StorageGRID Webscale 11 now supports native integration into the AWS cloud. This includes cross-region replication to AWS S3 using CloudMirror, triggering of notifications to Simple Notification Service (via SNS), as well as metadata streaming into Elasticsearch for search capability.
With Amazon’s Simple Storage Service (S3) being “the internet’s hard drive”, many younger companies already rely on S3 to store massive data sets. In contrast, long-standing companies have large data sets stored in traditional on-premises infrastructure. These customers are looking at ways to drive new value from their existing data and to operate with greater efficiency. Moving their data to the cloud seems to be the obvious answer. This usually means thinking about how to bridge from on-premises to the public cloud to build powerful data processing pipelines.

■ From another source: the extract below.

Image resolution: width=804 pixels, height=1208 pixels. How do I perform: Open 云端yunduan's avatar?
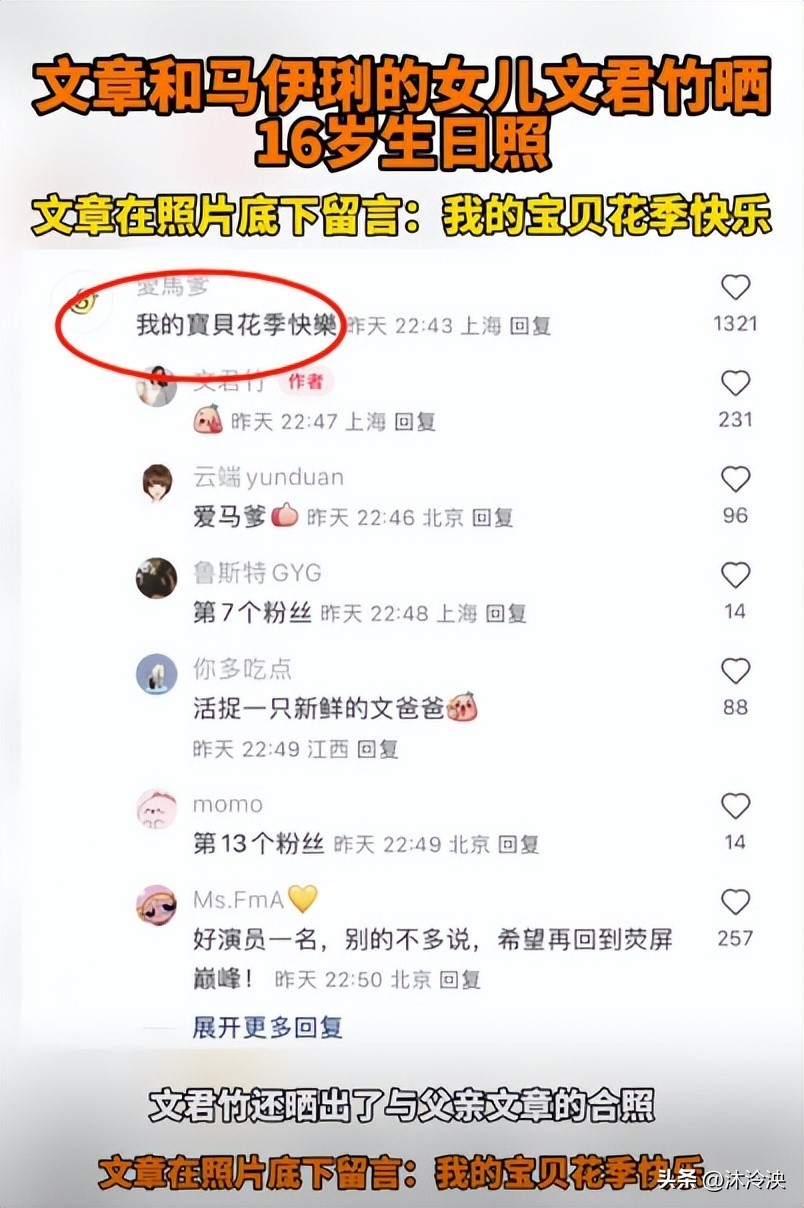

Unfortunately, this usually means making a difficult decision:
- Leverage on-premises solutions and be more cost-effective at scale, but potentially miss out on new analytics and apps offered by public cloud or face the complexity and investment of implementing the same apps on-premises, or
- Rely on public clouds and the compelling feature sets in terms of analytics and machine learning, but potentially receive huge bills in moving data across on-premises and public cloud as well as storing large data sets in the public cloud
For taking advantage of the upsides of both options, we introduced native integration with Amazon Web Services (AWS) in StorageGRID Webscale 11.0. StorageGRID is now able to replicate data into AWS S3, trigger the AWS Simple Notification Service (SNS), as well as stream metadata into ElasticSearch for indexing. This allows for easy consumption of AWS data for building powerful data processing pipelines. Customers can choose which data to replicate to the cloud with precision or even trigger AWS functions to run against data stored on premises. This creates cost advantages by giving customers the flexibility to store colder, PB scale data sets on premises to control costs, with the flexibility to take full advantage of the ever-increasing features of a public cloud.
In the remainder of this post, we’ll show how to configure CloudMirror replication into StorageGRID and explain how it works.
CloudMirror replication allows replicating objects from one source S3 bucket to a destination S3 bucket. The replication runs asynchronously in near-realtime and is independent of the geographical location of the buckets. Furthermore, an arbitrary combination of versioned and non-versioned buckets can be used. As an example, the source could be non-versioned, but the destination versioned.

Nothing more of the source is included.